Von Beginn an herrschte praktisch kein Zweifel daran, wer im letzten Liga-Match auf der Gugl vor deren Abriss als Sieger hervorgehen würde. Der LASK diktierte das Geschehen und übte viel Druck aus. Die Rieder hielten zwar beherzt dagegen und machten die Räume vor ihrem Tor eng, durch die Fokussierung auf die eigene Defensive waren die Innviertler in der Offensive aber nicht präsent. Thomas Goiginger (22.), Johannes Eggestein (45.) und Dominik Reiter (86.) erzielten im Oberösterreich-Derby die Tore für die drückend überlegenen Gastgeber, die erstmals seit dem Ende des 22 Runden umfassenden Grunddurchgangs der Vorsaison an der Spitze stehen.

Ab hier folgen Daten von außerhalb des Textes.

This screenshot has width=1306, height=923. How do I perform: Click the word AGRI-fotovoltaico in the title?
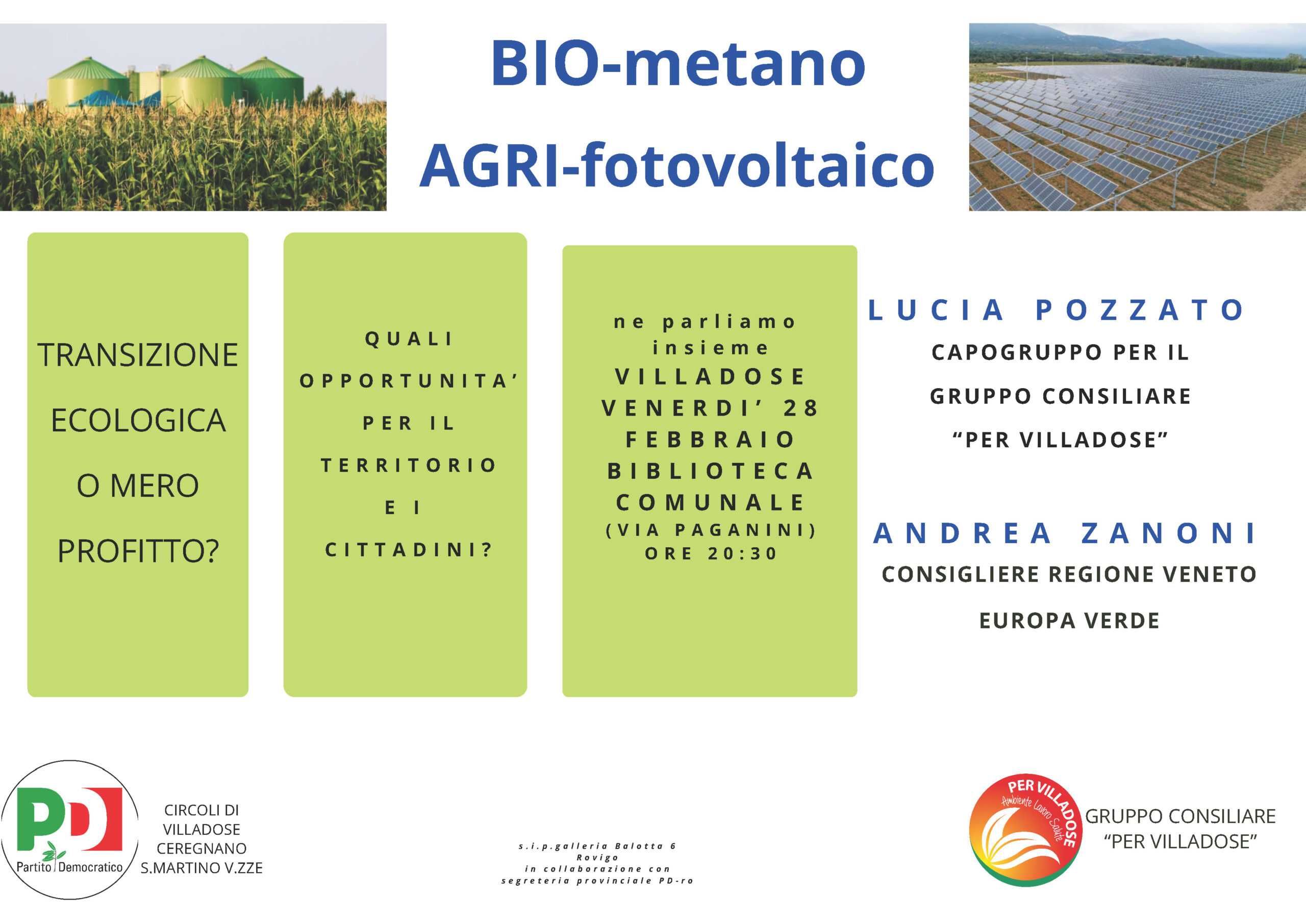pos(677,165)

Rapid nutzte in Hartberg gleich die Gelegenheiten, die sich im Spiel auftaten. Kelvin Arase (2.) und Ercan Kara (35.) verwerteten die ersten zwei Chancen zur 2:0-Pausenführung der Grün-Weißen. Hartberg musste nach Gelb-Rot von Bakary Nimaga (44.) die zweite Hälfte mit zehn Mann bestreiten, machte aber dank eines umstrittenen Treffers von Thomas Rotter (66.) die Partie wieder spannend. Dem Verteidiger war der Ball an die Hand gesprungen. Arase mit einem Abstauber (76.) machte aber für die über weite Strecken souveränen Wiener alles klar. Für Rapid war es der erste Bundesliga-Sieg nach zuletzt zwei Remis und einer Niederlage.

Die Generalprobe des WAC für das Europa-League-„Finale“ gegen Feyenoord ist im Gegensatz zu Rapid in die Hose gegangen. In einem verkorksten Spiel unterlagen die Kärntner bei der WSG Tirol mit 1:4 (0:2). David Gugganig (26.) und Kelvin Yeboah (30.) bestraften den schwachen WAC-Auftritt in der ersten Hälfte mit einem 0:2-Rückstand, Dejan Joveljic (66.) gelang infolge einer Leistungssteigerung nach der Pause aber nur noch der Anschlusstreffer. Tobias Anselm machte den Sack im Finish zu (77.), in der Nachspielzeit traf auch noch Renny Smith (94.). Im dritten Bundesligaduell mit den Tirolern ging der WAC bei einem Remis zum zweiten Mal als Verlierer vom Feld.